Each line of the data must be written out again verbatim; no image belongs in the copy.

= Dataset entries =
= Beginning of Section =

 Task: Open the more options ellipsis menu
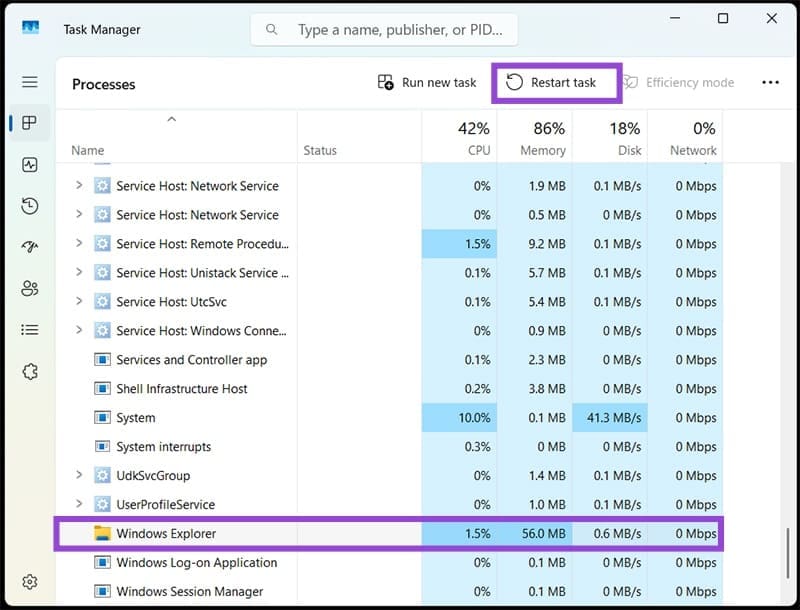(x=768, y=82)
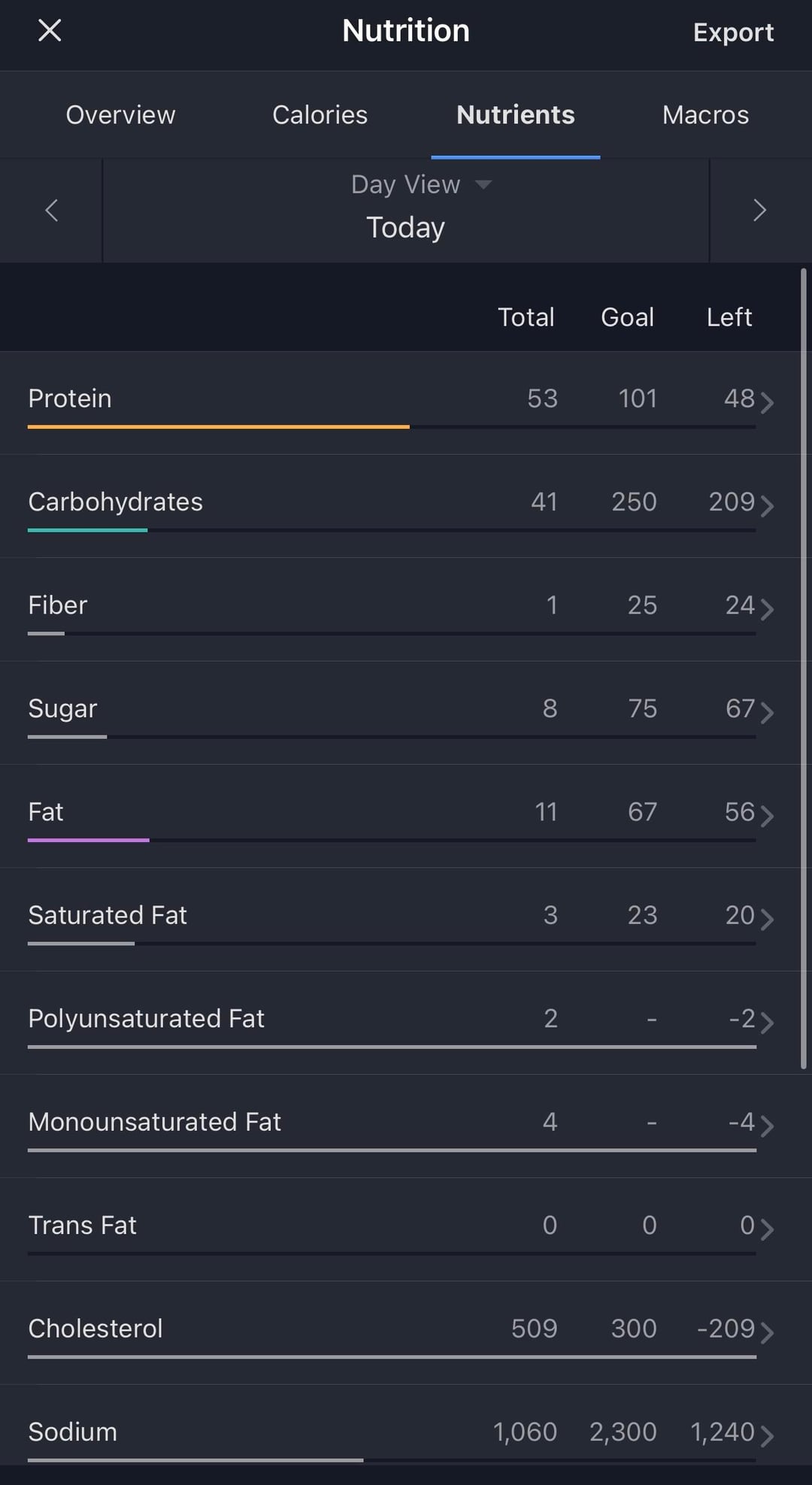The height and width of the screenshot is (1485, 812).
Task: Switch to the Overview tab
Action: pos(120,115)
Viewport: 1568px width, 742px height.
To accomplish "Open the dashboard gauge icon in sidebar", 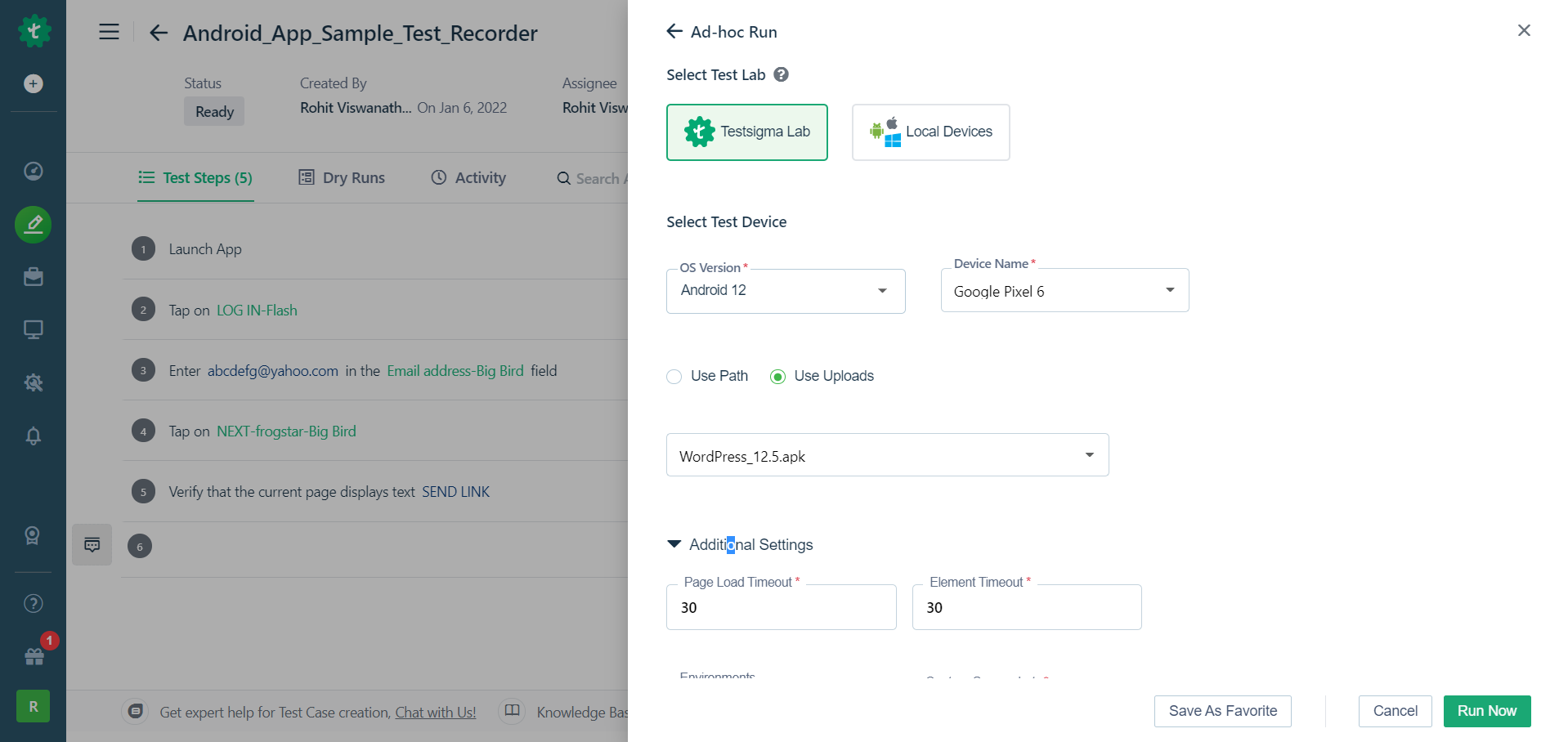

= End of Section =

= Answer for this exercise =
 Task: Open the more options ellipsis menu
(x=768, y=82)
The height and width of the screenshot is (1485, 812).
Task: Switch to the Overview tab
Action: pos(120,115)
Viewport: 1568px width, 742px height.
To accomplish "Open the dashboard gauge icon in sidebar", 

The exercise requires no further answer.